● Listed entries
____

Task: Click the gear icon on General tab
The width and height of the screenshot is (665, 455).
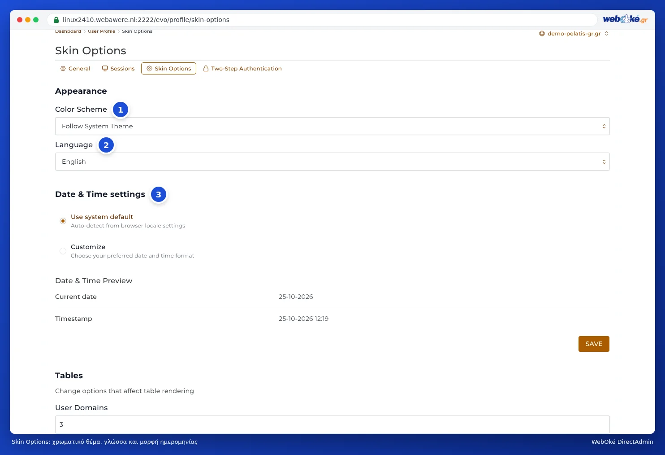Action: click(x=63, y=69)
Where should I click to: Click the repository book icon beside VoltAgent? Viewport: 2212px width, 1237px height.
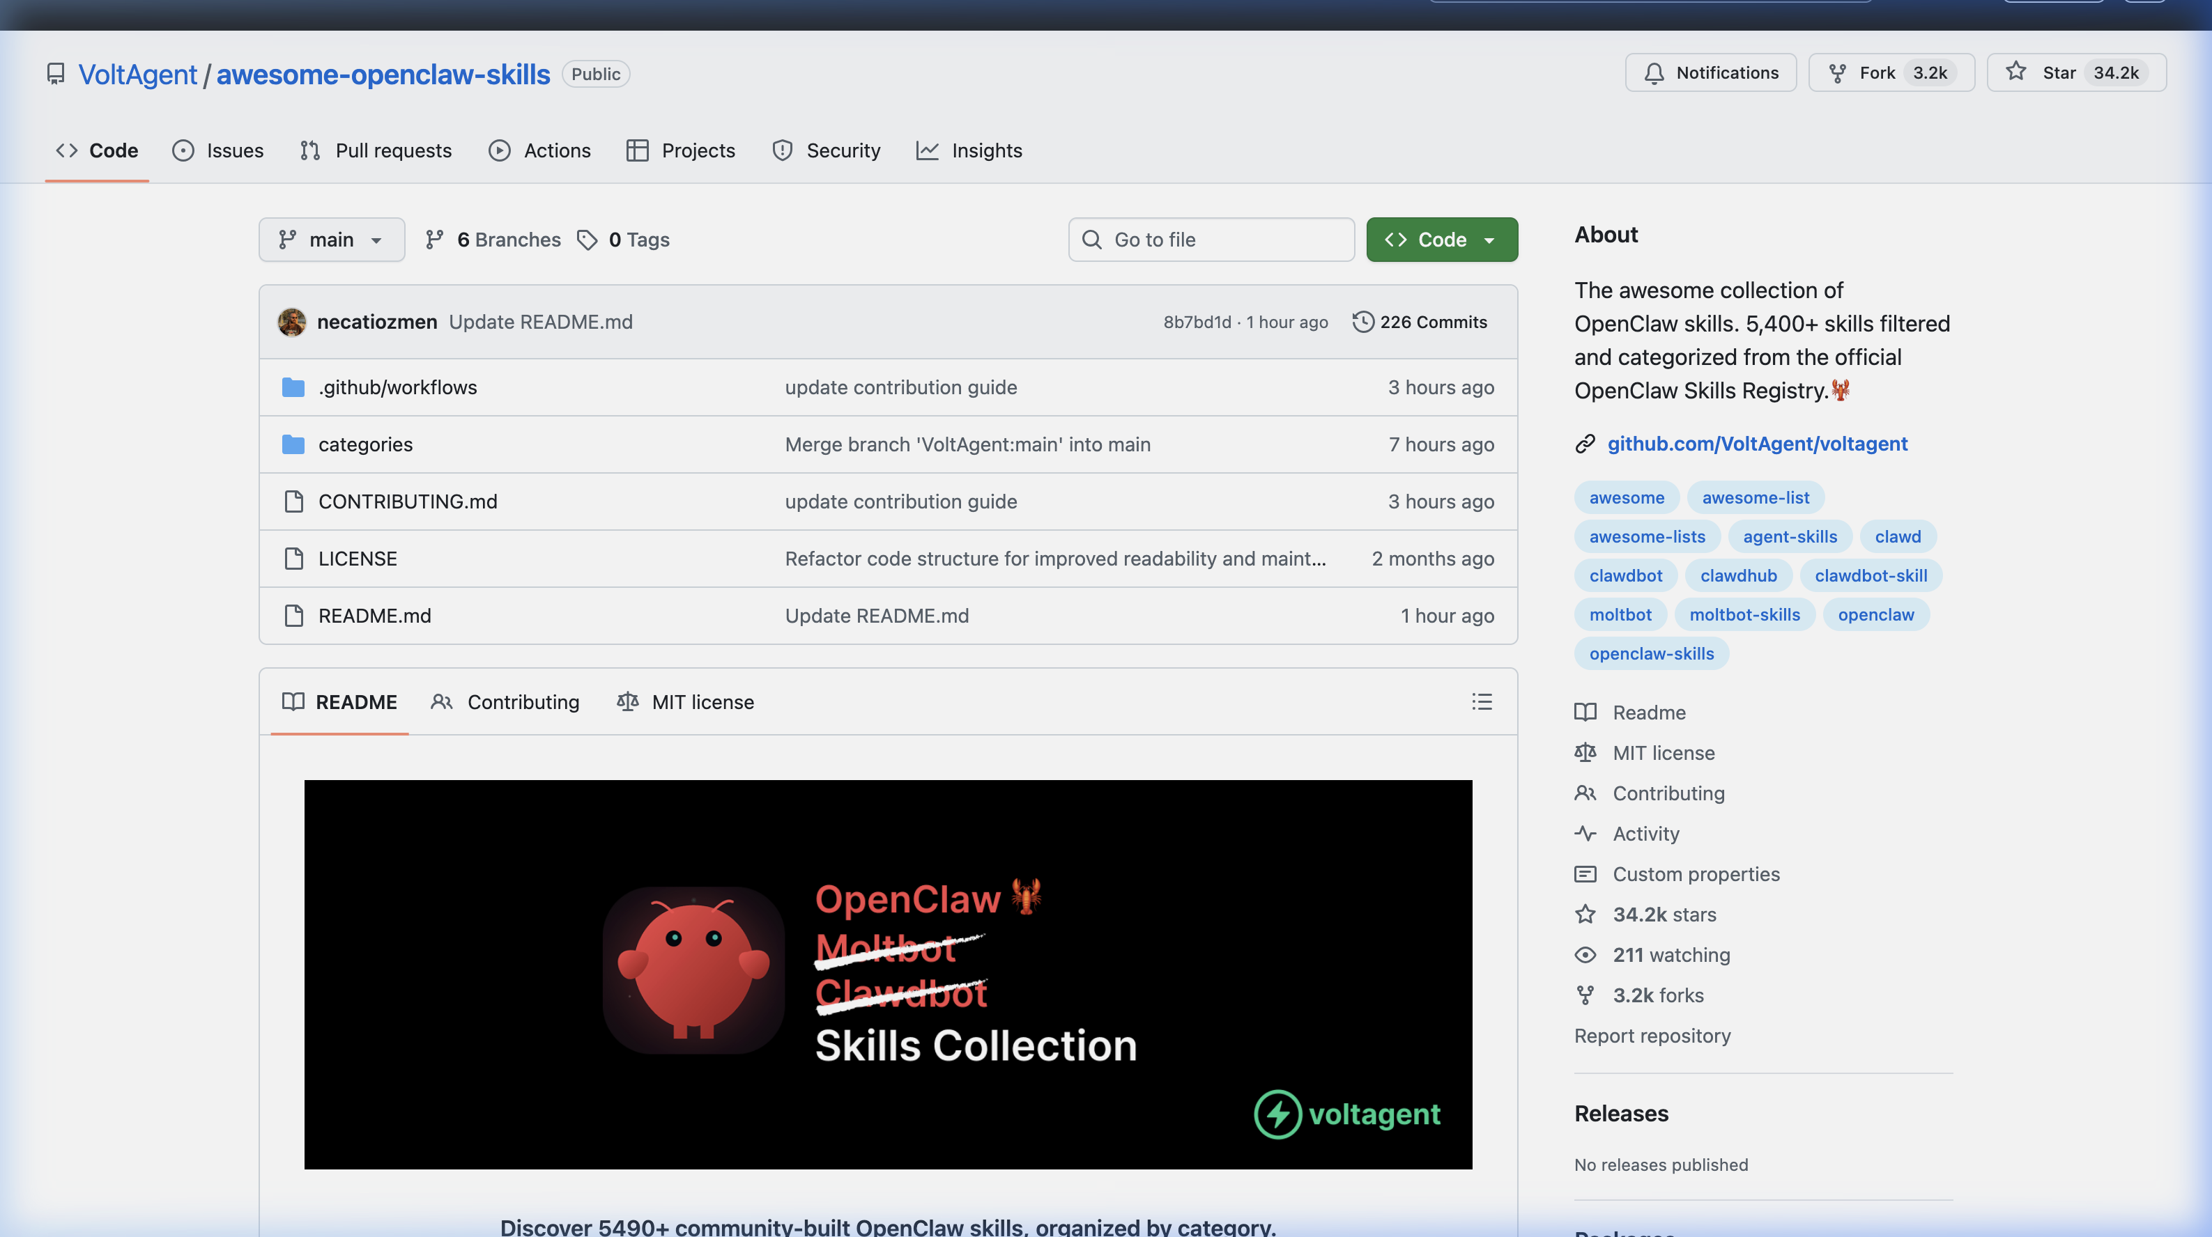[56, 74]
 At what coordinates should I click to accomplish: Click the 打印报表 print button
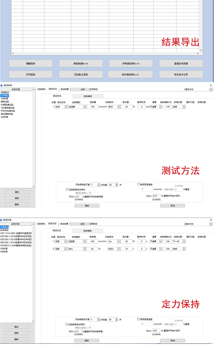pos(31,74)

____

● What you need to do
Put every line from the records above into a numbered list, skipping any blank lines and leaving the pictures out.

● Written answer
1. Task: Click the gear icon on General tab
2. The width and height of the screenshot is (665, 455).
3. Action: click(x=63, y=69)
4. Where should I click to: Click the repository book icon beside VoltAgent? Viewport: 2212px width, 1237px height.
5. [56, 74]
6.  At what coordinates should I click to accomplish: Click the 打印报表 print button
7. pos(31,74)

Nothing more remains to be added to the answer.